What is being fought out in Delhi between Arvind Kejriwal of AAP and Arun Jaitley of BJP is an intense political battle for which cricket merely provides the pitch.

What is being fought out in Delhi between Arvind Kejriwal of AAP and Arun Jaitley of BJP is an intense political battle for which cricket merely provides the pitch. The DDCA has, however, been a long running story of how sports associations are run in India. Of course, given what is happening in soccer today with the Fifa chief of 40 years banished from the game, questionable management practices are by no means exclusive to cricket.

The year 2015 has been remarkable for soccer’s strongman being brought down while cricket’s equivalent also suffered a nearly similar fate, displaced as he was from his perch by forces from within India. It took the might of the US Attorney General’s office and thorough vetting of Fifa accounts and exposure of shenanigans by a US law firm in the wake of breakthrough action by Swiss tax authorities to bring matters to a head whereby half of football’s top administrators are in jail or headed there.

Cricket is fortunate not to have to stand up to such scrutiny. If international investigators of repute are to take an interest in the game, the fate of many cricket administrators may have been similar. Habitual bribery in many forms is not at all uncommon in sports administration. Only maharajahs and very rich industrialists have been genuine benefactors of the game, with almost every other ‘honorary’ sports administrator guilty of accepting money or favours.

Financial discipline of the kind that can stand the diligent scrutiny of independent accountants is never practised, not in India where sport seeks exemptions based on traditional practices carried over from amateur days when associations had very little money and depended on patronage to sustain. The billions that modern cricket now commands has placed it in a different league, but the admin still suffers from hangovers of the past.

The DDCA was an exception even in the old days when other leading cricket associations staging Test matches around the country used to pride themselves on being well governed.
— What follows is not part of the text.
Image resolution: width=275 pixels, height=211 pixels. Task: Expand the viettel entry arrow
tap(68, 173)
In fact, the Kotla used to be known as the Delhi & Districts Cards Association with officials running the clubhouse activities in the gaming rooms and the bar dominating the DDCA while cricketing activities were restricted to the seniors and former players trying to help the next generation come good on the field of play.

The politicians were always sought out by cricket associations because of the many clearances needed for the conduct of Tests. The politicos were the only ones who could shake up the babu raj into handing out tax exemptions as well as what were fairly routine clearances and permits. The day the politicians started dominating the cricket board was when the doors were opened for manipulative practices while morals and values went out the door. This is not to suggest all politicians are to be tarred with the same brush as there have been a few exceptional ones who were good for the game.
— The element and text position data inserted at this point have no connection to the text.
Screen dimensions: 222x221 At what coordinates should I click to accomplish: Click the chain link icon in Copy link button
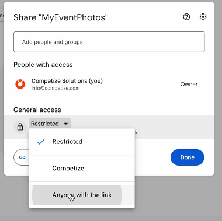22,157
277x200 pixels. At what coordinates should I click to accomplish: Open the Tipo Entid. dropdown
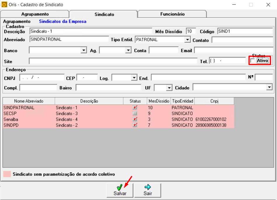pyautogui.click(x=187, y=39)
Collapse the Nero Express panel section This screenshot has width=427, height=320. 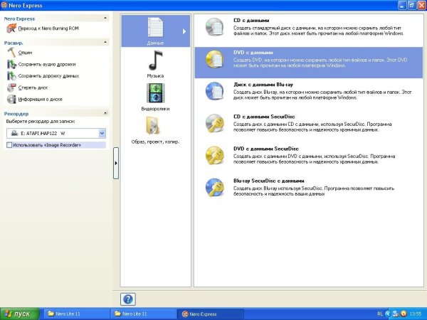click(106, 16)
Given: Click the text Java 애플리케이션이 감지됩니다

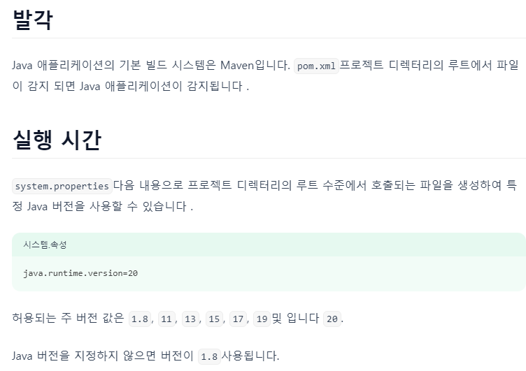Looking at the screenshot, I should pyautogui.click(x=164, y=86).
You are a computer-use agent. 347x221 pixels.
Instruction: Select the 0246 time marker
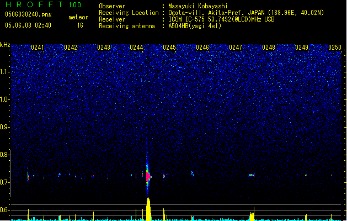(x=202, y=48)
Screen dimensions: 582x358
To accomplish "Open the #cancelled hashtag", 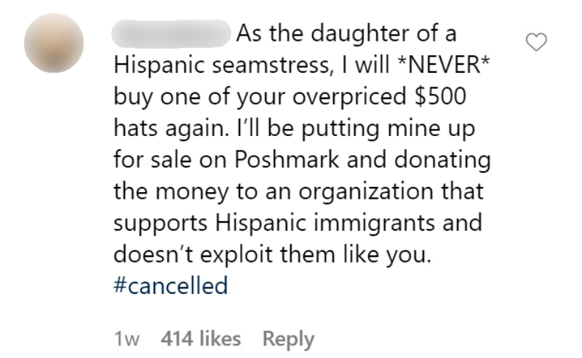I will [x=171, y=285].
Bishen Bedi has been a long time campaigner for the proper running of the DDCA, in fact long before the likes of Jaitley came into the association, which was ruled by R.P. Mehra. Bedi’s idealism in these matters may be difficult to measure up to but at least he always acted as the voice of conscience. But the game, hurtling along the path of big money and celebrity glamour had little time for the niceties.

It is quite possible that all the questionable practices in spending of money and accounting for it may not have touched someone as high in the administrative hierarchy as Jaitley. But it is quite possible that things were being done under his nose. Not being the control freak like others who ascended to the top of cricket admin, he may well have let things pass for the reason that the show had to go on and someone had to make sure it did. However, the cronyism that the top admin men encourage is part of the baggage sport has known to bear.

Nepotism is probably worse and that has been known to happen too, quite glaringly in cricket where at least one major payment for a big spying assignment was reported to have been routed through a close relative of a top official. Jaitley is facing the same kind of music now in hockey where he is said to have favoured his daughter’s appointment as legal counsel for Hockey India. Such instances will be never ending if sports bodies are held accountable to ethical norms.